[What the exercise asks] Write the records out once more. Leave each line exactly as given.

[Provided data]
******

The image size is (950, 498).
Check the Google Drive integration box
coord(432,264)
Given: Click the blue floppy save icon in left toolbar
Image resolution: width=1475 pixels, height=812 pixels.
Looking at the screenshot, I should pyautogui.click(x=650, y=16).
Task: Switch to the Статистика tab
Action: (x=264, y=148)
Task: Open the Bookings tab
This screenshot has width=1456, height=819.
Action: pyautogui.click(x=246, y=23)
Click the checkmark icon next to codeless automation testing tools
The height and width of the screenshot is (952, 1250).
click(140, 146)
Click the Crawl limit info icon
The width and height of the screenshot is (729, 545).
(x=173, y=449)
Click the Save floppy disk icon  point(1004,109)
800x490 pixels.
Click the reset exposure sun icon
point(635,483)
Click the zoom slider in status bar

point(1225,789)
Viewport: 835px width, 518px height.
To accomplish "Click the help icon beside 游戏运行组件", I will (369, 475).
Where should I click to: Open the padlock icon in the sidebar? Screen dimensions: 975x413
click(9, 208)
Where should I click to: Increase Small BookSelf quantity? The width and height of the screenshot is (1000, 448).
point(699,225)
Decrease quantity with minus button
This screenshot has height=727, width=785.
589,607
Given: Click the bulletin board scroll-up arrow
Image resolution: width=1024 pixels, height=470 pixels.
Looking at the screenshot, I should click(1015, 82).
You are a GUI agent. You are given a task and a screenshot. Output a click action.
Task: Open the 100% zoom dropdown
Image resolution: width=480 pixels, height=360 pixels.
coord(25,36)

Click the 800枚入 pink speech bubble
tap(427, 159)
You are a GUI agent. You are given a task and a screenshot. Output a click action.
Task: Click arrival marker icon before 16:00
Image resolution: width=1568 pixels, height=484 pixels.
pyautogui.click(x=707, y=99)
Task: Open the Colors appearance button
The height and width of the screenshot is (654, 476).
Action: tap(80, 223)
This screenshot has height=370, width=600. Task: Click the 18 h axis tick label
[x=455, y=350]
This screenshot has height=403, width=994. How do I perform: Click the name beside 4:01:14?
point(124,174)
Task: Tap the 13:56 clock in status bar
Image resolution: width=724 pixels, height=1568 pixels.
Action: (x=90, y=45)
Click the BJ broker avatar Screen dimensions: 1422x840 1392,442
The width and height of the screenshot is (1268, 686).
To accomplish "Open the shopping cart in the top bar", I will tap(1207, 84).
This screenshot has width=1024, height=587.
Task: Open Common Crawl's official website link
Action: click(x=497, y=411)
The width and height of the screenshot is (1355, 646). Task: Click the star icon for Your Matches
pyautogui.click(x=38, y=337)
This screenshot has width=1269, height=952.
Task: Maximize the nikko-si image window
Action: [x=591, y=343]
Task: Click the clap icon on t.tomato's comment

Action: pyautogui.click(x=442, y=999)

******

[Response to this task]
The image size is (950, 498).
Check the Google Drive integration box
coord(432,264)
Given: Click the blue floppy save icon in left toolbar
Image resolution: width=1475 pixels, height=812 pixels.
Looking at the screenshot, I should pyautogui.click(x=650, y=16).
Task: Switch to the Статистика tab
Action: (x=264, y=148)
Task: Open the Bookings tab
This screenshot has width=1456, height=819.
Action: pyautogui.click(x=246, y=23)
Click the checkmark icon next to codeless automation testing tools
The height and width of the screenshot is (952, 1250).
click(140, 146)
Click the Crawl limit info icon
The width and height of the screenshot is (729, 545).
(x=173, y=449)
Click the Save floppy disk icon  point(1004,109)
800x490 pixels.
Click the reset exposure sun icon
point(635,483)
Click the zoom slider in status bar

point(1225,789)
Viewport: 835px width, 518px height.
To accomplish "Click the help icon beside 游戏运行组件", I will (369, 475).
Where should I click to: Open the padlock icon in the sidebar? Screen dimensions: 975x413
click(9, 208)
Where should I click to: Increase Small BookSelf quantity? The width and height of the screenshot is (1000, 448).
point(699,225)
Decrease quantity with minus button
This screenshot has height=727, width=785.
589,607
Given: Click the bulletin board scroll-up arrow
Image resolution: width=1024 pixels, height=470 pixels.
Looking at the screenshot, I should click(1015, 82).
You are a GUI agent. You are given a task and a screenshot. Output a click action.
Task: Open the 100% zoom dropdown
Image resolution: width=480 pixels, height=360 pixels.
coord(25,36)

Click the 800枚入 pink speech bubble
tap(427, 159)
You are a GUI agent. You are given a task and a screenshot. Output a click action.
Task: Click arrival marker icon before 16:00
Image resolution: width=1568 pixels, height=484 pixels.
pyautogui.click(x=707, y=99)
Task: Open the Colors appearance button
The height and width of the screenshot is (654, 476).
Action: tap(80, 223)
This screenshot has height=370, width=600. Task: Click the 18 h axis tick label
[x=455, y=350]
This screenshot has height=403, width=994. How do I perform: Click the name beside 4:01:14?
point(124,174)
Task: Tap the 13:56 clock in status bar
Image resolution: width=724 pixels, height=1568 pixels.
Action: (x=90, y=45)
Click the BJ broker avatar Screen dimensions: 1422x840 1392,442
The width and height of the screenshot is (1268, 686).
To accomplish "Open the shopping cart in the top bar", I will tap(1207, 84).
This screenshot has width=1024, height=587.
Task: Open Common Crawl's official website link
Action: click(x=497, y=411)
The width and height of the screenshot is (1355, 646). Task: Click the star icon for Your Matches
pyautogui.click(x=38, y=337)
This screenshot has width=1269, height=952.
Task: Maximize the nikko-si image window
Action: [x=591, y=343]
Task: Click the clap icon on t.tomato's comment

Action: pyautogui.click(x=442, y=999)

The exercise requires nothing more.